◆ Work to be completed: Filter the listing below, keeping every line that holds "Open".

▬▬▬▬▬▬▬▬▬▬

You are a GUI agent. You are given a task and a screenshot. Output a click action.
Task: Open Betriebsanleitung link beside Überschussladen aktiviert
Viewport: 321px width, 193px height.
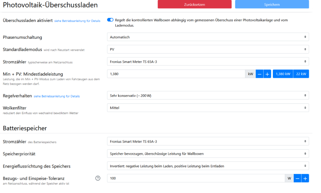click(x=77, y=21)

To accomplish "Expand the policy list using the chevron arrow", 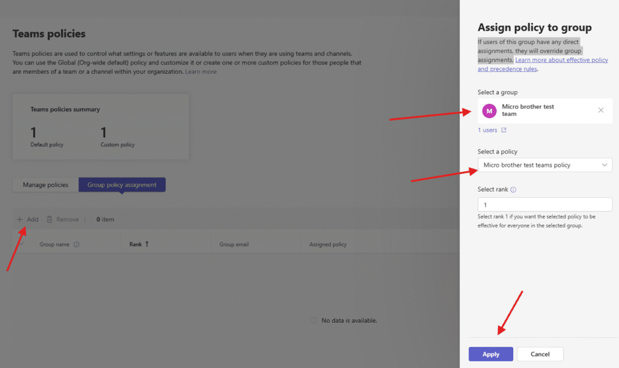I will tap(604, 165).
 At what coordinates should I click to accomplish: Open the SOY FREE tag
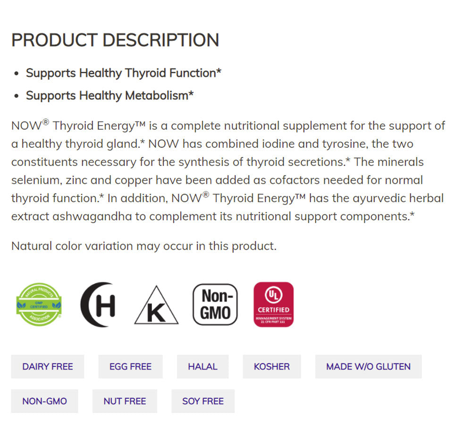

▬▬▬▬▬▬▬▬▬▬

◆ Result of the exercise:
Task: Open Betriebsanleitung link beside Überschussladen aktiviert
 At what coordinates should I click to accomplish: Open the SOY FREE tag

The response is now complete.